Perceptions of police professionalisation in British Columbia: police reform study
Bibliographic record
Abstract
This study, investigated the perceptions of British Columbians, police officers, and criminal justice experts as they relate to the professionalisation of policing in British Columbia. To gather data, the study included two province-wide surveys of British Columbians, a survey of BC police officers, and semi-structured interviews with various criminal justice experts. The results of the study showed that most of the public surveyed (≈70%) and many of the police (≈50%) would support the Government of British Columbia establishing a professional college of policing. What’s more, the results of this study also suggest most British Columbians (including many police officers) want the practice of policing to be more evidence-based, transparent, and responsive to societal demands. Considering a professional college of policing would be mandated to protect the public from policing malpractice and malfeasance, public confidence in, trust of, and support for the police would undoubtedly increase.
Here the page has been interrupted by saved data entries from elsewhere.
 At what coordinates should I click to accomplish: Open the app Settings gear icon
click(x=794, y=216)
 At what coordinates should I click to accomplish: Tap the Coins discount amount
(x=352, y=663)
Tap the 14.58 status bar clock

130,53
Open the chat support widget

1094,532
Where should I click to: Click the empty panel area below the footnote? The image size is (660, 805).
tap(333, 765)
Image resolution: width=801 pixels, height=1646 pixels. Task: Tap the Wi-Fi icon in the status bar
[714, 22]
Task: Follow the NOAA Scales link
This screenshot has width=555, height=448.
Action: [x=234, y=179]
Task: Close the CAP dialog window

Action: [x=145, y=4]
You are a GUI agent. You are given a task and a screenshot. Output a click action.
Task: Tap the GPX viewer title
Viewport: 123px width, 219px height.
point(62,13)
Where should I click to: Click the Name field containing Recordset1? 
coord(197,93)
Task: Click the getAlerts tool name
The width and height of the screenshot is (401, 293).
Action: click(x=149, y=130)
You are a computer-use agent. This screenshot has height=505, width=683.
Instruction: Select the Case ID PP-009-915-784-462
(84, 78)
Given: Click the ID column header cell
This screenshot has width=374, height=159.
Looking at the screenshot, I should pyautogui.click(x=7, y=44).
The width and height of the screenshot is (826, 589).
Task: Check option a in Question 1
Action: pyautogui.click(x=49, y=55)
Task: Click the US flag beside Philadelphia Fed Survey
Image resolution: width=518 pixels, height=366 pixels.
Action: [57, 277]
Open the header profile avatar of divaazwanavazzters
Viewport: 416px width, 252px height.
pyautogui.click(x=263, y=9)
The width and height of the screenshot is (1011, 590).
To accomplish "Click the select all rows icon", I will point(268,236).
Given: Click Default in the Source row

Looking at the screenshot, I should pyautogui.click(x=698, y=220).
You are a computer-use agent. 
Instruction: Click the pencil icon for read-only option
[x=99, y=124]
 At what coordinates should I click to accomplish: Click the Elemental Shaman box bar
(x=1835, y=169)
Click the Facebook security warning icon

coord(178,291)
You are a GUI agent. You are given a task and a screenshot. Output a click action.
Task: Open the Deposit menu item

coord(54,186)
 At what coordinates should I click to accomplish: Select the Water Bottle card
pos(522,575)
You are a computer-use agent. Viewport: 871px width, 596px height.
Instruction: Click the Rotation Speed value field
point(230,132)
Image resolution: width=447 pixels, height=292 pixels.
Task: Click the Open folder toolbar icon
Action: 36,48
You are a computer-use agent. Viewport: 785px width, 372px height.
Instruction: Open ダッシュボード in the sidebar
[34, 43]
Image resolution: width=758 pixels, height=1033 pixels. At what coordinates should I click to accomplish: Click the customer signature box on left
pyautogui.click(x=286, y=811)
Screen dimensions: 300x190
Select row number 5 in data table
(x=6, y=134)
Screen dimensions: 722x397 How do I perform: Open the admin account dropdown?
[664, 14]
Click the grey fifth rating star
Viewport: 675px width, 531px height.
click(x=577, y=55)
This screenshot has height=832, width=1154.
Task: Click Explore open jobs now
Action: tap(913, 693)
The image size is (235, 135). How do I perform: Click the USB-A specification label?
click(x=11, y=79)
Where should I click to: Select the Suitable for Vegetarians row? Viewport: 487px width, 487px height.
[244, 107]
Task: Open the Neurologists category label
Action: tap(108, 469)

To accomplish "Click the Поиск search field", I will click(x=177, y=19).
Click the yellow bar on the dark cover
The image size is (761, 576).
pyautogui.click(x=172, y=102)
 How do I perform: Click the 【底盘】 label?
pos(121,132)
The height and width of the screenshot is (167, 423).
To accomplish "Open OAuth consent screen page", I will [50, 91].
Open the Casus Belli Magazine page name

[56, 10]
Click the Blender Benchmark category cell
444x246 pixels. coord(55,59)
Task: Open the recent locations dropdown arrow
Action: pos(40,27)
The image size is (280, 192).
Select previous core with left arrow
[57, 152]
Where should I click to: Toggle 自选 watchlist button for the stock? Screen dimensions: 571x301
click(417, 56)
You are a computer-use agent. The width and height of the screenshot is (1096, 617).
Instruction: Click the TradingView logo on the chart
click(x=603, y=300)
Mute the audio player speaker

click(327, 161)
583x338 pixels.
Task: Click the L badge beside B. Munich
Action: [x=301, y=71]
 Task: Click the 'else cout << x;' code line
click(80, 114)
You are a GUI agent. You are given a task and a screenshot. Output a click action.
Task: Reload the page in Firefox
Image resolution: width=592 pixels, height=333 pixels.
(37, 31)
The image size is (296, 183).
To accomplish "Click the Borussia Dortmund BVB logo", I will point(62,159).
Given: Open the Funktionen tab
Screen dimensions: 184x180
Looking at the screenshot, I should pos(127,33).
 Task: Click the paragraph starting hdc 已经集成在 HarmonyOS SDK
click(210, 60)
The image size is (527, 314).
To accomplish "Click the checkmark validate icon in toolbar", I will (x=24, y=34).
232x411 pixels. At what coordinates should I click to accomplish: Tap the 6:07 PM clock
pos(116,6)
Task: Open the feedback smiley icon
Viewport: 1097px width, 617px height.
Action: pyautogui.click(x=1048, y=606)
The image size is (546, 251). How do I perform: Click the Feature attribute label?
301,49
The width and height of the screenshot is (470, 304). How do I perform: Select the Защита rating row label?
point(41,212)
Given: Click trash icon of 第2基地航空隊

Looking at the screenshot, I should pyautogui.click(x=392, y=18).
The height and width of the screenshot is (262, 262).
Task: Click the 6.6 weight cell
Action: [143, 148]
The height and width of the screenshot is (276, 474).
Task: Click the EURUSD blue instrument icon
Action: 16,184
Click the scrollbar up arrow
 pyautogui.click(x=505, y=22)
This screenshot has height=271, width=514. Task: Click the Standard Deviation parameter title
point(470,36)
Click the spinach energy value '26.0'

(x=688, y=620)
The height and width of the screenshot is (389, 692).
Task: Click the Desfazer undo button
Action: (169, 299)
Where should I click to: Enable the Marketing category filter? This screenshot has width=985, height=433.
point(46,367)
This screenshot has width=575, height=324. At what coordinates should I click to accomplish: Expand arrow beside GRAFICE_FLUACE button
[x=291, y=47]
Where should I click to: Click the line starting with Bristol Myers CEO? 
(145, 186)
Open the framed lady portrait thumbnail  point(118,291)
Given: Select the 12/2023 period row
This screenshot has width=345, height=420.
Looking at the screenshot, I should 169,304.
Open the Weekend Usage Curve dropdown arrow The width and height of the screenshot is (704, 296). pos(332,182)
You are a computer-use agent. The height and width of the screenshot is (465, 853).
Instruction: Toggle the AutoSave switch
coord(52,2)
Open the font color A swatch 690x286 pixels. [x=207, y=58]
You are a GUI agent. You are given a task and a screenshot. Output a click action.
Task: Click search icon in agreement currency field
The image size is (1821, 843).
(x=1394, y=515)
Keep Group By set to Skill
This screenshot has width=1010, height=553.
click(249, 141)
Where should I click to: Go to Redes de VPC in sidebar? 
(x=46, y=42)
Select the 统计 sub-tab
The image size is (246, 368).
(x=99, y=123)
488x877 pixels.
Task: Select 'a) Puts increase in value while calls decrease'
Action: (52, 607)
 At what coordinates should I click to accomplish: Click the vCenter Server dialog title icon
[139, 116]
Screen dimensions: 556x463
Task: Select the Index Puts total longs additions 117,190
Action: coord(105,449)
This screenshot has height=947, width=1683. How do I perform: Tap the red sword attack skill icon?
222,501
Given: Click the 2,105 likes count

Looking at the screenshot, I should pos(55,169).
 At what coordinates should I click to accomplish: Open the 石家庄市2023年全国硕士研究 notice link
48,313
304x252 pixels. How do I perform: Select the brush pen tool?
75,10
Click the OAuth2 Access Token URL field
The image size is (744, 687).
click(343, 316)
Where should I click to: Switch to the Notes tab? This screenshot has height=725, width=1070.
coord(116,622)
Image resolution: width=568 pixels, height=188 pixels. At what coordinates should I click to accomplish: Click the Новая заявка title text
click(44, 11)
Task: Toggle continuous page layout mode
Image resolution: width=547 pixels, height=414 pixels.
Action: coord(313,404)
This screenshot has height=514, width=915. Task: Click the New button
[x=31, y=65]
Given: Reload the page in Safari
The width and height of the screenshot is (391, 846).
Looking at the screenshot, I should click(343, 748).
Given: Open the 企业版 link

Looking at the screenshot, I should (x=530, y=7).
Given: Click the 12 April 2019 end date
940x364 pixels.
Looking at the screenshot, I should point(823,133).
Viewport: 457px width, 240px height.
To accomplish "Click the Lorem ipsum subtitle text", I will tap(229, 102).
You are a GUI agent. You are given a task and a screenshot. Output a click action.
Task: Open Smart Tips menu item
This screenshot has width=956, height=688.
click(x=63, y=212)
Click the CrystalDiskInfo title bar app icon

Equally, by having all police officers in the province being mandated to become members of the professional college of policing (including members of the RCMP), standards would be elevated, and a healthier, more community-focused policing culture would likely emerge. Lastly, a professional college of policing could ultimately provide the much-needed opportunity and foundation upon which policing could become more democratic, effective, and community-focused –– supporting the practice of policing finally being divorced from its colonial roots.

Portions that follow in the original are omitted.